OMS lança aplicação móvel para ajudar a detetar perda auditiva

3 março 2019

Dia Mundial da Audição é celebrado a 3 de março; intervenção atempada pode evitar a perda de qualidade de vida; cerca de 5% da população mundial, 466 milhões de pessoas, têm deficiência auditiva incapacitante.

A Organização Mundial da Saúde, OMS, lançou uma aplicação gratuita para dispositivos móveis que permite aos utilizadores verificar o nível da sua audição.

A ferramenta é direcionada para aqueles em risco de perda auditiva ou que já experimentam alguns dos sintomas relacionados com perda de audição.

Perda de Audição

O médico otorrinolaringologista, Leonel Luís, explica que há cada vez mais casos de perda auditiva em pessoas cada vez mais jovens.Foto: arquivo pessoal

O lançamento surge no contexto do Dia Mundial da Audição, que se celebra este domingo, 3 de março.

Entre os que beneficiarão desta nova ferramenta estão pessoas frequentemente expostas a elevados níveis de som. Entre elas, pessoas que ouvem música com volume alto ou trabalham em lugares barulhentos, que tomam medicamentos prejudiciais para a audição e com idade acima dos 60 anos.

A OMS estima que mais de 5% da população mundial, 466 milhões de pessoas, têm deficiência auditiva incapacitante. Um número que até 2050 poderá subir para os 900 milhões, ou seja, uma em cada 10 pessoas. Uma realidade confirmada pelo otorrinolaringologista português, Leonel Luís.

" Cada vez mais temos pessoas com perda de audição, com dificuldades de audição e cada vez mais pessoas mais jovens. Aliás, cada vez também temos cada vez mais doentes com um problema que está relacionado com a perda de audição que é o zumbido.”

O zumbido é um dos sintomas que indicam o início da perda auditiva tal como a tendência para aumentar o volume de aparelhos de televisão ou rádio.

Cuidados

Entre os que beneficiarão desta nova ferramenta estão pessoas que frequentemente expostas a elevados níveis de som.ONU Mulheres/ Faith Bwibo

A OMS informa que a deteção precoce da perda auditiva é crucial para identificar comportamentos de risco que precisam de ser alterados e averiguar a intervenção mais apropriada para enfrentar o problema.  Leonel Luís explica porquê.

“A prevenção em primeiro lugar e em seguida, de facto, o diagnóstico precoce. De forma a, efetivamente, a prevenirmos o desenvolvimento, de zumbidos, das alterações de sono e de humor relacionadas com esse fenómeno, e por outro lado, tentarmos não só diminuir a exposição ao fator de risco como é o caso do ruído como iniciarmos uma reabilitação o mais precoce possível.”

Em nota, o diretor do Departamento da OMS para o Tratamento de Doenças Não Transmissíveis, Etienne Krug, enfatiza que “muitas pessoas com deficiência auditiva não sabem disso e, como tal, perdem oportunidades educacionais, profissionais e da vida quotidiana". Por isso, o responsável lembra que “verificações regulares de audição garantem que a perda auditiva seja identificada e tratada o mais cedo possível."

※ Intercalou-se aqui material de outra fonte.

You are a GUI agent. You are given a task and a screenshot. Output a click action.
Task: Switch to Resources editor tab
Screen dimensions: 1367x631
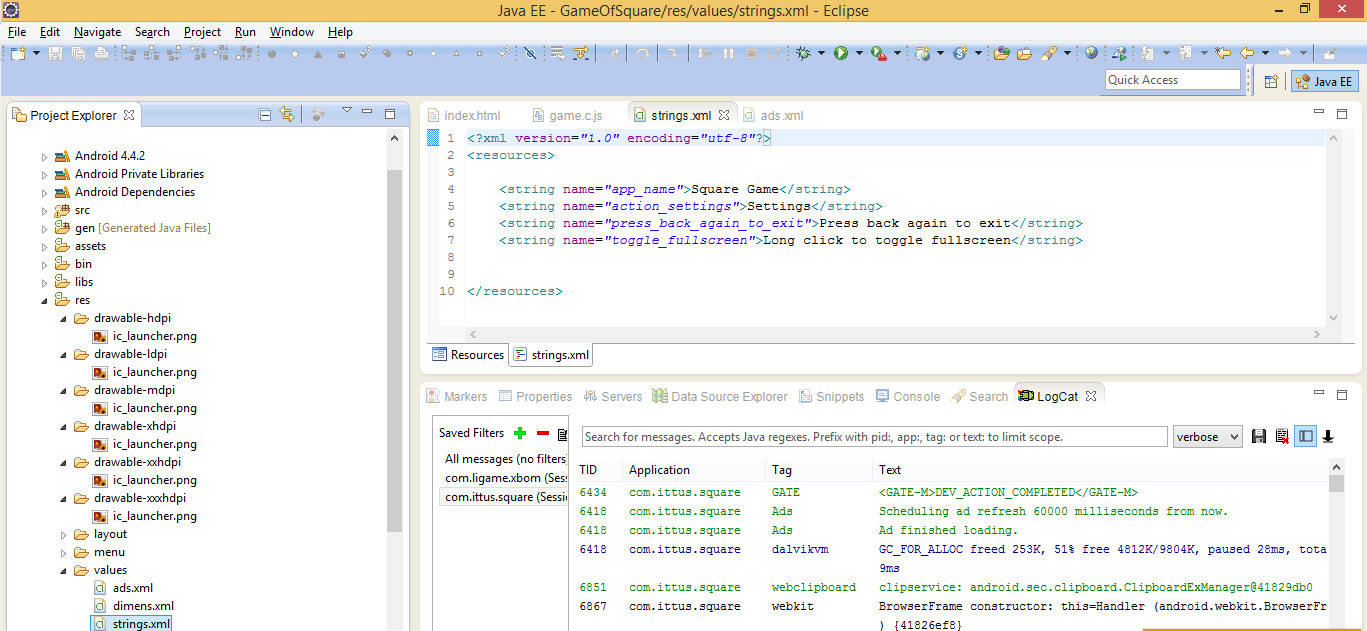pos(468,355)
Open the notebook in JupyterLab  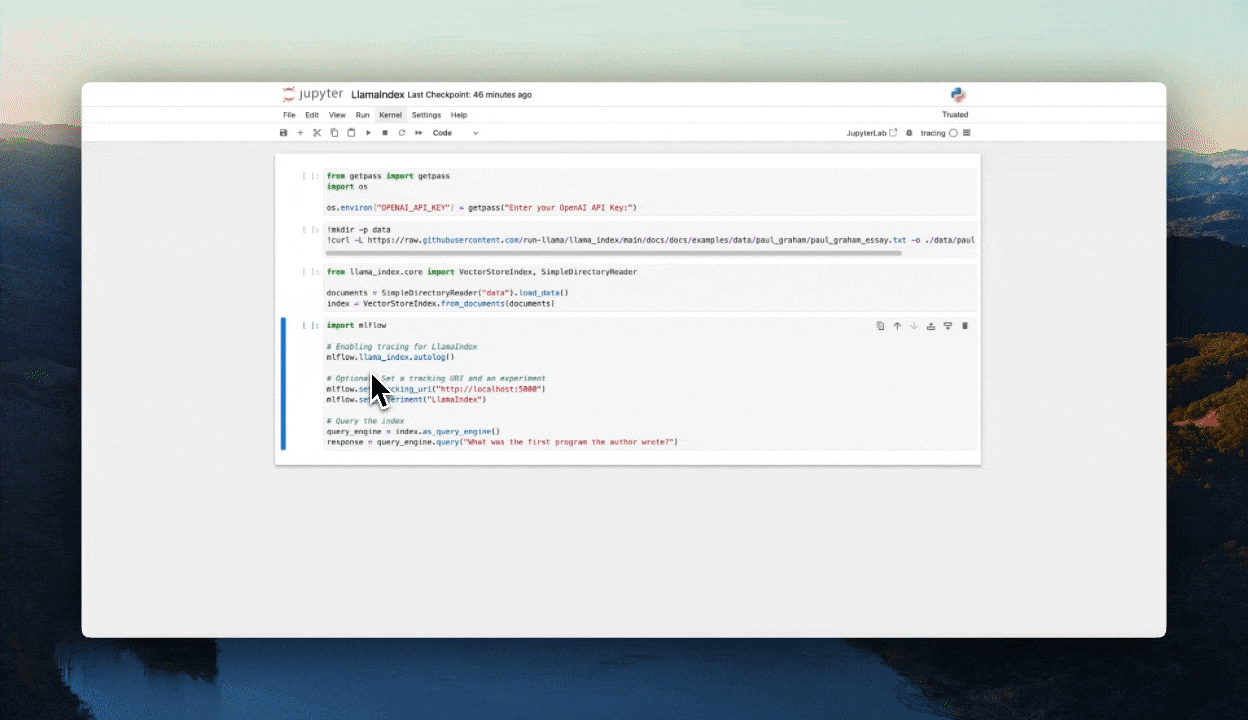pos(871,133)
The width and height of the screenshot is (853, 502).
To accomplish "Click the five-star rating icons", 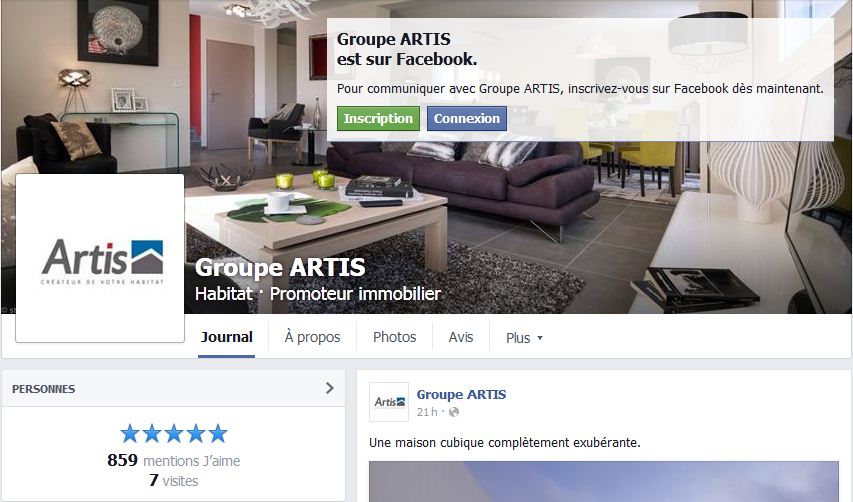I will click(174, 433).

É possível também possível definir lembretes para fazer o teste regularmente. O aplicativo pode ser usado também profissionais de saúde.Unicef/ UN014974/Estey

Aplicação

A aplicação da OMS, chamada “hearWHO” em inglês, utiliza uma tecnologia que mede o ruído através de dígitos. Os utilizadores são testados e inserem nos seus dispositivos móveis uma série de três números. A aplicação exibe a pontuação e armazena o resultado do teste para que o usuário possa monitorizar os níveis da sua audição ao longo do tempo.

É possível também possível definir lembretes para fazer o teste regularmente. O aplicativo pode ser usado também profissionais de saúde, com o objetivo de facilitar a triagem auditiva, especialmente em ambientes com poucos recursos.

A assessora técnica da OMS, Shelly Chadha, considera que esta ferramenta ajudará, acima de tudo, “a aumentar a consciencialização sobre a importância dos cuidados auditivos” porque “uma vez perdida, a audição não volta.”